Any meat in kibble only has to meet feed grade quality. That’s the absolute lowest quality of meat. Up until 2019, kibble sourced its meat from 4D proteins (dead, dying, diseased and disabled animals). Many kibbles still use those sources. If you look at labels of many commercial kibbles, they mention things like “chicken byproduct.” Byproduct is essentially what’s leftover after an animal has been slaughtered and everything useful has been taken out of it. So what you’re left with are remnants, scraps, no nutrients and what we call ‘byproduct.’

Kibble is also ultra-processed and cooked at temperatures as high as 900 degrees fahrenheit, which not only kills any nutrients that could have possibly passed onto this stage, but also strips kibble of any moisture. Your dog is left devoid of nutrtients and dehydrated. All of this is done so that kibble can be shelf stable — though most kibbles actually go rancid rather quickly.

5. The negative health effects associated with kibble are long and massive and kind of scary

The health issues related to kibble are long and visible on the inside and outside:

  • Allergic skin reactions caused by leaky gut syndrome
  • Diabetes from too much starch
  • Malnutrition from too little protein
  • Obesity
  • Immunosuppression
  • Metabolic issues
  • Urinary crystals and stones
  • Some cancers

6. The dog food industry is essentially self-regulated. They write their own regulations, meet their own regulations and then get to label their food however they like:

The FDA should be regulating pet food. It is the FDA’s job to ensure that labels are not misleading the consumer. There’s another regulatory body involved though, called AAFCO and this is where things get murky.

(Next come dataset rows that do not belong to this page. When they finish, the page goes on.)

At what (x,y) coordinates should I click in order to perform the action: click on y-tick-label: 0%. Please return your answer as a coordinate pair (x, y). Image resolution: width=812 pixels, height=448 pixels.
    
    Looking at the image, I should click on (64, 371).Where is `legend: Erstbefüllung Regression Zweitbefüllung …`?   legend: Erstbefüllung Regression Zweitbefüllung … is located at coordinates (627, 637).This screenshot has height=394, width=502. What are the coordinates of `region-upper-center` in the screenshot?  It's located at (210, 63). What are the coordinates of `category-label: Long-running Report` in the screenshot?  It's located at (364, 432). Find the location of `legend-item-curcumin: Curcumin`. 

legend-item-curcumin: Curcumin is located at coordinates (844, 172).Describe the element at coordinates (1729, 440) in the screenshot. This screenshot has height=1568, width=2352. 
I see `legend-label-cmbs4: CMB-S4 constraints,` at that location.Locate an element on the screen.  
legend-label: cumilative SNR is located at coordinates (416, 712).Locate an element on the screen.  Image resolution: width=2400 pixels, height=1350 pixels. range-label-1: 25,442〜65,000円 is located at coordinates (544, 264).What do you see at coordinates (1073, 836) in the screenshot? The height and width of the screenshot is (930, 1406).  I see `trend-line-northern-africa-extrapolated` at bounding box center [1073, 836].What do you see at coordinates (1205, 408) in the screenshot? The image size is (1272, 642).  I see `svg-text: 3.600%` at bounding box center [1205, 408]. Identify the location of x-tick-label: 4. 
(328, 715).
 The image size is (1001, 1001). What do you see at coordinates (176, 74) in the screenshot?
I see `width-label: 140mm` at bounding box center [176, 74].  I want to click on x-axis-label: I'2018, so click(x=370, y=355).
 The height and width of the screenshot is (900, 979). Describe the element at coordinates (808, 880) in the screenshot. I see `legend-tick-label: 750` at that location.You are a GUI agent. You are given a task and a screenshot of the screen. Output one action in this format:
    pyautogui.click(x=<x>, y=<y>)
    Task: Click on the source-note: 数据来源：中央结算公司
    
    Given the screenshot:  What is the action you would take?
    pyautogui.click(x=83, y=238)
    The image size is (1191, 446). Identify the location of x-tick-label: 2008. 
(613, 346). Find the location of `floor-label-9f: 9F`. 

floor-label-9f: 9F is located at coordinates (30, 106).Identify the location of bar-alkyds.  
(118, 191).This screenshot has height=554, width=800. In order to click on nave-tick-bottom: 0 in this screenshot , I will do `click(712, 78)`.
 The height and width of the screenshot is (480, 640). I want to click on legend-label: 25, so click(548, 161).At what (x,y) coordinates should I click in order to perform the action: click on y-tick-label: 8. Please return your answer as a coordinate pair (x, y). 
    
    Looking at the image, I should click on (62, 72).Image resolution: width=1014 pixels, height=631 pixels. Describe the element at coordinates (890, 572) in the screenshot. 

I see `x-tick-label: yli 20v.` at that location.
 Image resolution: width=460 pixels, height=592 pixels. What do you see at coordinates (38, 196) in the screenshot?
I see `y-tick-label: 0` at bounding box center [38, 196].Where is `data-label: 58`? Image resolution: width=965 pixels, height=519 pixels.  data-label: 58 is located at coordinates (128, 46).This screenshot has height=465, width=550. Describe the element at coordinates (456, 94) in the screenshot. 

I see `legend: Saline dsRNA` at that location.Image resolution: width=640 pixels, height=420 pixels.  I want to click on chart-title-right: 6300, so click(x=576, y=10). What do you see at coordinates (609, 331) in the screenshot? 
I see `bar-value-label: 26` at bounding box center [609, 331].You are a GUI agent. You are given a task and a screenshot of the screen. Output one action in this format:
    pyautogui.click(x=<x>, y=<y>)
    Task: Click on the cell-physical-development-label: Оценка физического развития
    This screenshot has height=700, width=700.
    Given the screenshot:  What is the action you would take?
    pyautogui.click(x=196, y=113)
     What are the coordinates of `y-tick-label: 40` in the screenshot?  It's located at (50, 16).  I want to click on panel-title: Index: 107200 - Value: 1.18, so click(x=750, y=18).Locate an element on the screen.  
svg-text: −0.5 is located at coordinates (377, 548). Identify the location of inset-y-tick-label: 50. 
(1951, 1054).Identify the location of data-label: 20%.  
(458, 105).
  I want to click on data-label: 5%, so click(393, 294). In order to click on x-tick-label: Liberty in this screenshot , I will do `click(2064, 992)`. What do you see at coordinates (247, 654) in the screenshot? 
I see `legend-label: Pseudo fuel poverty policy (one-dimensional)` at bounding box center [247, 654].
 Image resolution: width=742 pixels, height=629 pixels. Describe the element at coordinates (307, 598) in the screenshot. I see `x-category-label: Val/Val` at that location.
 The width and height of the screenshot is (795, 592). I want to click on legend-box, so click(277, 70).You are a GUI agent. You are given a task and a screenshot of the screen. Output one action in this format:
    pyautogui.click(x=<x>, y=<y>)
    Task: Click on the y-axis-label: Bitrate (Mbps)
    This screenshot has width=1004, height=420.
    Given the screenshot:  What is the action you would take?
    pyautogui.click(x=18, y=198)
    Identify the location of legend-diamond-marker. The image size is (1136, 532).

AAFCO is a voluntary organization who sets labeling requirements, ingredient requirements and nutritional requirements. For any dog food that wants to make the claim that their food is ‘nutritionally complete’, they must go through AAFCO. The truth is, AAFCO works tightly with major dog food manufacturers. Dog food manufacuters have a huge say in the regulations on their own industry. Manufacturers essentially get to write their own rules in AAFCO and then abide by those rules and stick dubious labels and claims on their products. Labels are basically meaningless in this world where the major makers of dog food (big kibble) also get to make the rules.

7. A biologically appropriate raw food diet (BARF) is the absolute best thing you can feed your dog

Yes, the acronym is a little strange, but a raw food diet is the absolute best thing you can feed your dog.

The diet basically consists of:

  • 80% lean muscle meat
  • 5% raw bones (it’s okay if it’s on the meat)
  • 10% organ meat
  • 5% fruits/vegetables such as pumpkin, blended greens and blueberries

If you’re looking for any DIY raw recipes, we have more info here.

8. But at the end of the day, your goal should be feeding your dog the absolute best possible food you can afford to feed — whatever that looks like for you.

The reality is that our lives are constrained. We can’t always afford perfectly organic homecooked meals for ourselves. We have cost and time constraints — that’s part of life. So if you can’t always feed your dog the perfect raw food diet, don’t let it deter you from making small changes! Those small changes can be incorporating raw feeding once a day instead of at both meals. The changes can be including raw dehydrated treats. That can also be finding the absolute best dry food you can find and supplementing it with things like bone broth or vitamins.